Model Consultation Terms

  1. The Agreement does not contain all of the requisite consultation terms, as required by s.205(1) of the Act. Pursuant to s.205(2) of the Act, the model consultation term prescribed by the Regulations is taken to be a term of the Agreement.

Delegates’ Rights Term

  1. The Agreement does not contain a delegates’ rights term, as required by s.205A(1) of the Act. Pursuant to s.205A(2) of the Act, the workplace delegates’ rights term is taken to be a term of the Agreement.

National Employment Standards (NES) Precedence Term

  1. Clause 5.5 provides for compassionate leave where a member of an employee’s immediate family or household is critically ill, injured or dies. The Agreement does not provide for compassionate leave where a child that would have been a member of the employee’s immediate family or household is stillborn or where the employee or their spouse or de facto partner has a miscarriage per s.104 of the Act. Accordingly, this clause may be inconsistent with the National Employment Standards (NES). I note that in accordance with the NES precedence term in Clause 1.2.2. of the Agreement, this clause will be read and interpreted in conjunction with the NES.

Section 190 Undertakings

  1. The employer provided written undertakings. A copy of the undertakings is attached in Annexure A. I am satisfied that the undertakings will not cause financial detriment to any employee covered by the Agreement and that the undertakings will not result in substantial changes to the Agreement. The undertakings are taken to be a term of the Agreement.

Section 186, 187, 188 and 190

  1. Subject to the undertakings referred to above, I am satisfied that each of the requirements of ss.186, 187, 188 and 190 as are relevant to this application for approval have been met.

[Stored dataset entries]

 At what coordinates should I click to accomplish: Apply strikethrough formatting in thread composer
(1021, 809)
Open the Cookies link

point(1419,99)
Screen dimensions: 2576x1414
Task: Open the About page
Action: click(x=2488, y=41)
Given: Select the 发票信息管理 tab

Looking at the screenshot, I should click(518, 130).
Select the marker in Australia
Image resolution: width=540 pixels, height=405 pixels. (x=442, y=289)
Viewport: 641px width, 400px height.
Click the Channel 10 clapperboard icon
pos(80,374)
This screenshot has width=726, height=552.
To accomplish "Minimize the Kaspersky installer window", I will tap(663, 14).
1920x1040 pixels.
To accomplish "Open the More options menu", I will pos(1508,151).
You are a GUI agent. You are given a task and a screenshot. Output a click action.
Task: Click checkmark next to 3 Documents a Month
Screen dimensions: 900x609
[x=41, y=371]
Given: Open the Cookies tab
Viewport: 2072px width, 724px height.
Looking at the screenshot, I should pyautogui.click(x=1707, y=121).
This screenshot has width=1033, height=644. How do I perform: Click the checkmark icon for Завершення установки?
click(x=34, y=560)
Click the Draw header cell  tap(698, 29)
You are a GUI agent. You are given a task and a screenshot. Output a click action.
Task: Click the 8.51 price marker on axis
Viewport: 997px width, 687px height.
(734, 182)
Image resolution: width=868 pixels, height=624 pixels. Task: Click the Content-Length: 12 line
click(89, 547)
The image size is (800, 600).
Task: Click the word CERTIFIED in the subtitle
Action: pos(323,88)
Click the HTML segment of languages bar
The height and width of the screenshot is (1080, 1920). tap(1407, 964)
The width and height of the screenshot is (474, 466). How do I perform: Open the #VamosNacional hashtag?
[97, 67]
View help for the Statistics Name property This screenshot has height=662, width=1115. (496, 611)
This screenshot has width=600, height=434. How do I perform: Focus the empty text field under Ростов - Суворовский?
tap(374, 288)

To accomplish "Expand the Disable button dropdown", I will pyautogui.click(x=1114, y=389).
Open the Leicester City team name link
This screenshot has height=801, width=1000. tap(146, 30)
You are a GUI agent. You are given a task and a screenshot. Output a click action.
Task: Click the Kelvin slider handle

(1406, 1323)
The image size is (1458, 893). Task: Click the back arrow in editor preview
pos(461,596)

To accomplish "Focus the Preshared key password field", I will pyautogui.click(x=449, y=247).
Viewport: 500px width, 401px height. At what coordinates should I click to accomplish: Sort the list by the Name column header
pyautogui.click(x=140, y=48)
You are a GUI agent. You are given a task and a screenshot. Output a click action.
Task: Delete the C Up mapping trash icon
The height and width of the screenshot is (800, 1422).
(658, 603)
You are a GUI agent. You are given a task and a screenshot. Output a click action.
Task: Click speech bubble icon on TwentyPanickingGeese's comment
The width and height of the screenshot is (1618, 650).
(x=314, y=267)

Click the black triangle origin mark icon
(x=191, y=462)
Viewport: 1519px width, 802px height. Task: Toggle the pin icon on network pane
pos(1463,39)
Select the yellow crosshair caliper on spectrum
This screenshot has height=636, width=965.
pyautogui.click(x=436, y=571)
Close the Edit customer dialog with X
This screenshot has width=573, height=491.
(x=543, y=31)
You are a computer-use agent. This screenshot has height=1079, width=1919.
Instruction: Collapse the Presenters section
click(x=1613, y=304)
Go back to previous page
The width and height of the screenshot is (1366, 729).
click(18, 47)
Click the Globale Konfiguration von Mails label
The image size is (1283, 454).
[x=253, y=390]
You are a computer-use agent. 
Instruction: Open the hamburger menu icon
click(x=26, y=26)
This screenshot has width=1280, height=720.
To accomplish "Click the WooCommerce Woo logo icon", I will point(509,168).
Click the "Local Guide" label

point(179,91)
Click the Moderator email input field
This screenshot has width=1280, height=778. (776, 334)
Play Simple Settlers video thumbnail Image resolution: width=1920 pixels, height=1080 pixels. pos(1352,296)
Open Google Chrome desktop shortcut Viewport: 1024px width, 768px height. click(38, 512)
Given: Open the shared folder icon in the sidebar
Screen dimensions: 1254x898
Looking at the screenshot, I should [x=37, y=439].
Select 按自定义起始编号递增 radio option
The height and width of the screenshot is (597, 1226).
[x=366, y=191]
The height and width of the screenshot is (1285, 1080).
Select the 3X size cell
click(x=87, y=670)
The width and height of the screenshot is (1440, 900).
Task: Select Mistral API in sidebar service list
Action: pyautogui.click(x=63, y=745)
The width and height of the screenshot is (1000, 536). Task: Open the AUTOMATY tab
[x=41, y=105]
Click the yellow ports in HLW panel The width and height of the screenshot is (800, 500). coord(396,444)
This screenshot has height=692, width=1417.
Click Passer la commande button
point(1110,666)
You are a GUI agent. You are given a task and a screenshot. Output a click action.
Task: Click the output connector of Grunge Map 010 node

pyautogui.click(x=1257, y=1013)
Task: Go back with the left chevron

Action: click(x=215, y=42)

◆ STATED PROBLEM 1:
From the agreement approval passage, extract the words starting with "1. The employer" and going on through "are taken to be a term of the Agreement.".
◆ STATED PROBLEM 2:
In the entries, copy the lines starting with the line with "Image resolution: width=868" and going on through the line with "View help for".

◆ CORRECT RESPONSE 1:
1. The employer provided written undertakings. A copy of the undertakings is attached in Annexure A. I am satisfied that the undertakings will not cause financial detriment to any employee covered by the Agreement and that the undertakings will not result in substantial changes to the Agreement. The undertakings are taken to be a term of the Agreement.

◆ CORRECT RESPONSE 2:
Image resolution: width=868 pixels, height=624 pixels. Task: Click the Content-Length: 12 line
click(89, 547)
The image size is (800, 600).
Task: Click the word CERTIFIED in the subtitle
Action: pos(323,88)
Click the HTML segment of languages bar
The height and width of the screenshot is (1080, 1920). tap(1407, 964)
The width and height of the screenshot is (474, 466). How do I perform: Open the #VamosNacional hashtag?
[97, 67]
View help for the Statistics Name property This screenshot has height=662, width=1115. (496, 611)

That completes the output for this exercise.